You know how your children can get totally absorbed in what they’re doing so that the hours pass like minutes? Whether it’s making complex Lego creations or writing fan fiction or putting together cosplay ensembles or drawing pictures, they’re purely—and happily absorbed—in their work. You can borrow a little of that happiness-boosting power for yourself by remembering the obsessive activities of your own childhood.
Did you spend hours writing stories? Or exploring the woods? Or taking photographs? It’s probably not hard to think of the things that fueled your passions during childhood—you know, the things that you put aside for a sensible, career-focused college major or the more practical work of adulthood? So often, we lose track of the things we really love because the rest of life gets in the way, but going back to those joyful basics can be a key to opening up a happier now.
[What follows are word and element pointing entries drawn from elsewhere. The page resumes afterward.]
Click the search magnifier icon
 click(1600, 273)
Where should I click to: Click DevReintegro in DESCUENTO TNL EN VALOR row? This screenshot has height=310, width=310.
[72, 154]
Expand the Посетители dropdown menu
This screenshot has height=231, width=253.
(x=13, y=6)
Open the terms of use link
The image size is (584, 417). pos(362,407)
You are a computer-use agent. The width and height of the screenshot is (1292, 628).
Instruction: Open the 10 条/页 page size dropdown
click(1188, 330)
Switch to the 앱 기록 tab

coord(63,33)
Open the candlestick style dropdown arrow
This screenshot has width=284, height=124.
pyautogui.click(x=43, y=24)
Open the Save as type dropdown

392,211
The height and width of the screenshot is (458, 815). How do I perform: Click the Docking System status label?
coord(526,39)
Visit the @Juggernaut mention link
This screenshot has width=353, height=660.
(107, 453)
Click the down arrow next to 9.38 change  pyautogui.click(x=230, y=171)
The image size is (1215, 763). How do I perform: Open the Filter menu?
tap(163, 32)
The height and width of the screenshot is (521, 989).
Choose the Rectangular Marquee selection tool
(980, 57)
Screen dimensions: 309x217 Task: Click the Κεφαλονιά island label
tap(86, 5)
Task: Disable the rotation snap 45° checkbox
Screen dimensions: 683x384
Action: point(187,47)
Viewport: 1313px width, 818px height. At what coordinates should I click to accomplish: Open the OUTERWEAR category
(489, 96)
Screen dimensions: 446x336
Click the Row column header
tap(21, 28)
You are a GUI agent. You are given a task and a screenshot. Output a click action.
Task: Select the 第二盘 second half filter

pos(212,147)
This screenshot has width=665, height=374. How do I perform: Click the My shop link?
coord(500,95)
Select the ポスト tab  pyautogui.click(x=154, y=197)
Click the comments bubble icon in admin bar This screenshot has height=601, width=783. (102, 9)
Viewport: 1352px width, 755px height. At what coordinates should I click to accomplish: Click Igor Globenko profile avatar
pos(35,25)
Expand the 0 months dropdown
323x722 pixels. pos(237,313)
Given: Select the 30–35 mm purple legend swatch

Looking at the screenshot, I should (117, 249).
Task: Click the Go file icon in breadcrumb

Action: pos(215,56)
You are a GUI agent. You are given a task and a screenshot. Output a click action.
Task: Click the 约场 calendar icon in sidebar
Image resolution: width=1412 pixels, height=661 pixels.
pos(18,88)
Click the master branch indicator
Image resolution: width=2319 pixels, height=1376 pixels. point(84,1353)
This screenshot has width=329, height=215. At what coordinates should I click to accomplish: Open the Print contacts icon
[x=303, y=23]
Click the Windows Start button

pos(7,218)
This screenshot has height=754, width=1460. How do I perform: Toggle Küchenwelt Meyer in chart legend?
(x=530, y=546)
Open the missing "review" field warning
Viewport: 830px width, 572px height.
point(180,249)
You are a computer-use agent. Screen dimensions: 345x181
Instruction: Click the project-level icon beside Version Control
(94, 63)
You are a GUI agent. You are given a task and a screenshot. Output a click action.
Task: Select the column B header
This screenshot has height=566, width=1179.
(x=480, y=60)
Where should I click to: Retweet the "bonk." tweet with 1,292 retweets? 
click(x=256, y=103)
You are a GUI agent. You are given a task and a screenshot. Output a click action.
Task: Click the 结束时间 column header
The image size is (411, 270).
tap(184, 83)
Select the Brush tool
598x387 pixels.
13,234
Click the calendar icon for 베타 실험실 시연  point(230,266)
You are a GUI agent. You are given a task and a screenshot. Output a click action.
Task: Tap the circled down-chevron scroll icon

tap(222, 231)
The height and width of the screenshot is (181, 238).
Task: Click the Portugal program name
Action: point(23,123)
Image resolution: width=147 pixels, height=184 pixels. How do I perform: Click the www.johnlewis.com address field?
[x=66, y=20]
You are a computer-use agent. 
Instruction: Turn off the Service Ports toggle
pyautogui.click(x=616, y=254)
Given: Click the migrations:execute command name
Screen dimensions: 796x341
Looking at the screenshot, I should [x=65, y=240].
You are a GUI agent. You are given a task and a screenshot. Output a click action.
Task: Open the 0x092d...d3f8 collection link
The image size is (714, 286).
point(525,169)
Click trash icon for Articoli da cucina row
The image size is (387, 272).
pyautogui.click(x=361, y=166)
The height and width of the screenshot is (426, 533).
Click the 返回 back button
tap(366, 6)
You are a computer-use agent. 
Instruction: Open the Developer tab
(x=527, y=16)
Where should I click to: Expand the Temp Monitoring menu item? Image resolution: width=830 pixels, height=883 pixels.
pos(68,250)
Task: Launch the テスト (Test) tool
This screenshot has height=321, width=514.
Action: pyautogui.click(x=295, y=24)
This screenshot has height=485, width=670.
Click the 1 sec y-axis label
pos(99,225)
Take some time this week to think about what you really loved as a kid, whether it was designing fabulous fashion doll outfits, or reading every mythology book on your library’s shelves, or stargazing at night—focus on the thing that you could do for hours without even noticing the time passing, and start looking for ways to get that back in your life. My friend Liz loved photography and reignited her passion by committing to posting one photo on Instagram every day for a year. If you loved writing, start a blog or write down the bedtime stories your kids are always asking you to make up. If you loved fashion, take a sewing class or learn how to knit. If you loved building, buy your own set of Legos. Don’t worry about how these things will translate into anything else—avoid worrying about what’s useful or practical or a priority in your homeschool life, and just concentrate on how to do what you really love a couple of times a week. Chances are, your newfound passion will inspire your homeschool in ways you couldn’t have imagined, but whether it affects your homeschool or not, it will boost your personal happiness to make something you love part of your life. And trust me, a happier you means a happier homeschool for all.